Supplied material -
+ + + + +
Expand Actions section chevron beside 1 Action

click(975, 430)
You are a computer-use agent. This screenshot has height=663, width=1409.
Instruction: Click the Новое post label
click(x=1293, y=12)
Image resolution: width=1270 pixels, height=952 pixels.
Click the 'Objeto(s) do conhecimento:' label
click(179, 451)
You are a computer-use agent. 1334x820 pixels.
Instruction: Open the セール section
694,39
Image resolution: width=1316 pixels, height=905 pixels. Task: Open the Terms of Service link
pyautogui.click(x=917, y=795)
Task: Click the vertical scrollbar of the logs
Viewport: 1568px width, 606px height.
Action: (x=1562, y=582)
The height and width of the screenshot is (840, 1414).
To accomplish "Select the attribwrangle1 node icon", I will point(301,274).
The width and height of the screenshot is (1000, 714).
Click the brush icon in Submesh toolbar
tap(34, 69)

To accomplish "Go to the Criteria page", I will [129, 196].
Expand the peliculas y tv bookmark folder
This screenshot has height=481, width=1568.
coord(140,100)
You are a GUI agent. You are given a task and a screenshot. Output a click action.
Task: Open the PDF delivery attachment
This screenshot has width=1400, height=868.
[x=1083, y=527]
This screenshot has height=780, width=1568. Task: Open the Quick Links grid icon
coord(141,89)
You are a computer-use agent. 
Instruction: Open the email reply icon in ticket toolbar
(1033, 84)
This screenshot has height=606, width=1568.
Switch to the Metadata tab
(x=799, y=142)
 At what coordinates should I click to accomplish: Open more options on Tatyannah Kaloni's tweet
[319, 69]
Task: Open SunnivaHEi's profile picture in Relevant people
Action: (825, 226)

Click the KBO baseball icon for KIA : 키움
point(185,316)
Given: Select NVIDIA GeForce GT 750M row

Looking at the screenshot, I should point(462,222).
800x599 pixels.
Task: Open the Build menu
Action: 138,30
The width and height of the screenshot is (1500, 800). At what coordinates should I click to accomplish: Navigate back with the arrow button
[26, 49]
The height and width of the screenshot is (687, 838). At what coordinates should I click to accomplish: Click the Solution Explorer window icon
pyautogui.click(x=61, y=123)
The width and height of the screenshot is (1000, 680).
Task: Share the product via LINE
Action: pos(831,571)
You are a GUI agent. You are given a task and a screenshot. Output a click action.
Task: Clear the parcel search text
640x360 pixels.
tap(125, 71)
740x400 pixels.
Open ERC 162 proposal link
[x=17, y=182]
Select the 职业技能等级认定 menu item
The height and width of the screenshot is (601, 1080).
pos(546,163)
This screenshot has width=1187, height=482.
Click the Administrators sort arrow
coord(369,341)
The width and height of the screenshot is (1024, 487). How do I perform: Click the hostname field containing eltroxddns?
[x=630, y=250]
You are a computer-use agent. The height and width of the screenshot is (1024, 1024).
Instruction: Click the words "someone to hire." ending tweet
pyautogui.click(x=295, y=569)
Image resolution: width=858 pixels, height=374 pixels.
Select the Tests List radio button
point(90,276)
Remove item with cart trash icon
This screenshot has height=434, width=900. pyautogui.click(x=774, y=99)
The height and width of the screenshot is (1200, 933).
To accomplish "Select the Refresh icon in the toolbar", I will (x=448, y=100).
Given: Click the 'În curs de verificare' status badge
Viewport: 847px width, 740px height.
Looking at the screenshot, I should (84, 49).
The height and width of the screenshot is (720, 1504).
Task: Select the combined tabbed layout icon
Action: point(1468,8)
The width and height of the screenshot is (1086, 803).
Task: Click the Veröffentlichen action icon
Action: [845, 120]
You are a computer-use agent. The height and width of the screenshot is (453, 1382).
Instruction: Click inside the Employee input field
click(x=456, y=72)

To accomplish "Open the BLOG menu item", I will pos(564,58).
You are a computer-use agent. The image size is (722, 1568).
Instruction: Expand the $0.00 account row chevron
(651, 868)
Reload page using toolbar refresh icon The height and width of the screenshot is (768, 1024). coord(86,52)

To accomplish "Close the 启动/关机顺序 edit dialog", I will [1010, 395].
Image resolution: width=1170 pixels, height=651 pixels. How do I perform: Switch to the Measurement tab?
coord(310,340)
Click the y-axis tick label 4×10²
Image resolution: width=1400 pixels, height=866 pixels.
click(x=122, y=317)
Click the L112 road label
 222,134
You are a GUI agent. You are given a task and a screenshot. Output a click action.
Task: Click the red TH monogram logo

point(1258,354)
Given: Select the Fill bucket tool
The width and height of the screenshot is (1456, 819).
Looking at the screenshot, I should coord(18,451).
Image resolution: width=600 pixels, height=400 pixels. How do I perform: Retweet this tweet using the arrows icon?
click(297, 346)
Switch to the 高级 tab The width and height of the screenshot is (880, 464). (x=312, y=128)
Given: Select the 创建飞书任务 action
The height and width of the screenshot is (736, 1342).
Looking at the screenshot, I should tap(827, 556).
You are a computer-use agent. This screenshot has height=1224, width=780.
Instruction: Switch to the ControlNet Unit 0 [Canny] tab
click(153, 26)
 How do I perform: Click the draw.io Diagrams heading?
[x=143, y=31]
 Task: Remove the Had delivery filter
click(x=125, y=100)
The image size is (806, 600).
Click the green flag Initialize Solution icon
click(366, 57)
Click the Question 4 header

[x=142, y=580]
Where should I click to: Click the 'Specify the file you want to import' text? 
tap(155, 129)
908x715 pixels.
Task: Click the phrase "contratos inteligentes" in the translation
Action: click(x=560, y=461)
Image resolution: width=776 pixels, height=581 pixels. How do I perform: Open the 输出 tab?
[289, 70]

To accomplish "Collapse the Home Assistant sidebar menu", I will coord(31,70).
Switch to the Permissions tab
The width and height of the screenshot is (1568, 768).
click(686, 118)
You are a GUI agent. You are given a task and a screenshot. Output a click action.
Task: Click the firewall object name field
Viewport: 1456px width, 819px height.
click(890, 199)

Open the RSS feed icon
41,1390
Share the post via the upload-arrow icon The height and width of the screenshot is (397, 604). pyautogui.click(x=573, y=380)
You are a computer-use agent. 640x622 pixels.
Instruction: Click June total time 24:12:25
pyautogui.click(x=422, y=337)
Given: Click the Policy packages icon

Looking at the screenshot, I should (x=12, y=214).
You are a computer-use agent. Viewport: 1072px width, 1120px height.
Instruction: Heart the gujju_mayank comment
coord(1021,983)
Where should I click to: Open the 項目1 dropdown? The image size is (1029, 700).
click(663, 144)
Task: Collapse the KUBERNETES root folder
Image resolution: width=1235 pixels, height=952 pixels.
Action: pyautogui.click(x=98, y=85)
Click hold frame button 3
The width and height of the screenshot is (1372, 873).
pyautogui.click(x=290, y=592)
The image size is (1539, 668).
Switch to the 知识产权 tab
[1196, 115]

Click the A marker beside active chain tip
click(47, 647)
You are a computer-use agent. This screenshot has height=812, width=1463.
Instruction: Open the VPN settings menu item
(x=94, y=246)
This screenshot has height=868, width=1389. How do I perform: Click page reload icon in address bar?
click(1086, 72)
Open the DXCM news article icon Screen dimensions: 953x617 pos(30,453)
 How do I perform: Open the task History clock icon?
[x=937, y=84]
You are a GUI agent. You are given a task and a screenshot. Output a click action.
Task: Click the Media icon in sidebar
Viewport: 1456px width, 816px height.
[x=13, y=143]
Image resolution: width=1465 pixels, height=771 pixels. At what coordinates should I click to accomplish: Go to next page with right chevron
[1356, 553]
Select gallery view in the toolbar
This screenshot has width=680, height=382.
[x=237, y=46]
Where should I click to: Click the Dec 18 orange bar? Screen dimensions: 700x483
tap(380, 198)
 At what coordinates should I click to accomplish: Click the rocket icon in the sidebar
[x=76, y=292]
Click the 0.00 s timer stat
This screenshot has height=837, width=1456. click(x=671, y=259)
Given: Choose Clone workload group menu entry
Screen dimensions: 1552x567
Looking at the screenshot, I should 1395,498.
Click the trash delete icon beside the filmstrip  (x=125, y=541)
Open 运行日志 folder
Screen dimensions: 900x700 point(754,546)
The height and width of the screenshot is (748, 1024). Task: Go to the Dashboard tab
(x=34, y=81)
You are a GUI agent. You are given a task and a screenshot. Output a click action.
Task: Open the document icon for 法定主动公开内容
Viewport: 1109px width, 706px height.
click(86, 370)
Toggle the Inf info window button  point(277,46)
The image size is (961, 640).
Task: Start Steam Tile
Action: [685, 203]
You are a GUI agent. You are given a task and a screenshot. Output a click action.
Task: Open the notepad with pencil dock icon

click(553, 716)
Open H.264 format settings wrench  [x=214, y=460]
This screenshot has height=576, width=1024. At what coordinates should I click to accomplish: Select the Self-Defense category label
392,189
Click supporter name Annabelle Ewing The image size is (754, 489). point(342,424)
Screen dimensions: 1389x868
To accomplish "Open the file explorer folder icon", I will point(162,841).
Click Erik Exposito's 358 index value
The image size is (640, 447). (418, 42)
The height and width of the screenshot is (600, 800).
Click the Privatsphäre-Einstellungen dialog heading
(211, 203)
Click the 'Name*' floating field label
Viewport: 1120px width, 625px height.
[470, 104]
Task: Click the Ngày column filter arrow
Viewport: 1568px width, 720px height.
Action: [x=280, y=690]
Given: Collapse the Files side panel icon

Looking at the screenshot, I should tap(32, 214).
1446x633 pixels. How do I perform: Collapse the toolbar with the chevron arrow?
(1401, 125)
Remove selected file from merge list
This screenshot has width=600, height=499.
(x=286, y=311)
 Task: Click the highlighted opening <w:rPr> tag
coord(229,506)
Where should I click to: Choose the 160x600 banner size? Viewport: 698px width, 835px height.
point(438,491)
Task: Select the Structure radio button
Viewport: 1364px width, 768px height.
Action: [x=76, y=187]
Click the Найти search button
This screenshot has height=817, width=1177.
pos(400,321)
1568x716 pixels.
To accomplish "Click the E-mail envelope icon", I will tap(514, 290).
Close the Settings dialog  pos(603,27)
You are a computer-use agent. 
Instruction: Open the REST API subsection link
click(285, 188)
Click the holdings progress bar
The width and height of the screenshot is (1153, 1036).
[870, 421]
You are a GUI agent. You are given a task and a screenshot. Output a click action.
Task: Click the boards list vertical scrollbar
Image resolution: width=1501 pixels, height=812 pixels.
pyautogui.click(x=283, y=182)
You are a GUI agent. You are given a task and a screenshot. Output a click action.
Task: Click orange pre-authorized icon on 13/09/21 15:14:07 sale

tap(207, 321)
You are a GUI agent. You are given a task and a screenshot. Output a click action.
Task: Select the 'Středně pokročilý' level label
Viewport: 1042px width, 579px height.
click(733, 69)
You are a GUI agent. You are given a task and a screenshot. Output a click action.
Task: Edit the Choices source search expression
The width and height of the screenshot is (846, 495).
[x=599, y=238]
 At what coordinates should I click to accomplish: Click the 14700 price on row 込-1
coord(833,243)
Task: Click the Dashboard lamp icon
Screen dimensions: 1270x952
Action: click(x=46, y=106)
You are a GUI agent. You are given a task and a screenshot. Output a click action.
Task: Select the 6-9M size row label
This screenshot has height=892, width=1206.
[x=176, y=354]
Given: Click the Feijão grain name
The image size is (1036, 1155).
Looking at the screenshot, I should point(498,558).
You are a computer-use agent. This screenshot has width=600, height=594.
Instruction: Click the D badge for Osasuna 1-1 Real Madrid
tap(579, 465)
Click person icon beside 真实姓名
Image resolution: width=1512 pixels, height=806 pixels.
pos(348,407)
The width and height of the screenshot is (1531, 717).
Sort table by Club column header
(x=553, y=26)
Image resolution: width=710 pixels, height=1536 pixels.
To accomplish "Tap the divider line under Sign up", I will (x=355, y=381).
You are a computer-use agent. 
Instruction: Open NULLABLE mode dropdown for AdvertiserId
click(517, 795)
+ + + + +
Set task -
Please copy the listing above word for word, from its first line through the line containing "Action: pos(831,571)".

Result -
Expand Actions section chevron beside 1 Action

click(975, 430)
You are a computer-use agent. This screenshot has height=663, width=1409.
Instruction: Click the Новое post label
click(x=1293, y=12)
Image resolution: width=1270 pixels, height=952 pixels.
Click the 'Objeto(s) do conhecimento:' label
click(179, 451)
You are a computer-use agent. 1334x820 pixels.
Instruction: Open the セール section
694,39
Image resolution: width=1316 pixels, height=905 pixels. Task: Open the Terms of Service link
pyautogui.click(x=917, y=795)
Task: Click the vertical scrollbar of the logs
Viewport: 1568px width, 606px height.
Action: (x=1562, y=582)
The height and width of the screenshot is (840, 1414).
To accomplish "Select the attribwrangle1 node icon", I will point(301,274).
The width and height of the screenshot is (1000, 714).
Click the brush icon in Submesh toolbar
tap(34, 69)

To accomplish "Go to the Criteria page", I will [129, 196].
Expand the peliculas y tv bookmark folder
This screenshot has height=481, width=1568.
coord(140,100)
You are a GUI agent. You are given a task and a screenshot. Output a click action.
Task: Open the PDF delivery attachment
This screenshot has width=1400, height=868.
[x=1083, y=527]
This screenshot has height=780, width=1568. Task: Open the Quick Links grid icon
coord(141,89)
You are a computer-use agent. 
Instruction: Open the email reply icon in ticket toolbar
(1033, 84)
This screenshot has height=606, width=1568.
Switch to the Metadata tab
(x=799, y=142)
 At what coordinates should I click to accomplish: Open more options on Tatyannah Kaloni's tweet
[319, 69]
Task: Open SunnivaHEi's profile picture in Relevant people
Action: (825, 226)

Click the KBO baseball icon for KIA : 키움
point(185,316)
Given: Select NVIDIA GeForce GT 750M row

Looking at the screenshot, I should point(462,222).
800x599 pixels.
Task: Open the Build menu
Action: 138,30
The width and height of the screenshot is (1500, 800). At what coordinates should I click to accomplish: Navigate back with the arrow button
[26, 49]
The height and width of the screenshot is (687, 838). At what coordinates should I click to accomplish: Click the Solution Explorer window icon
pyautogui.click(x=61, y=123)
The width and height of the screenshot is (1000, 680).
Task: Share the product via LINE
Action: pos(831,571)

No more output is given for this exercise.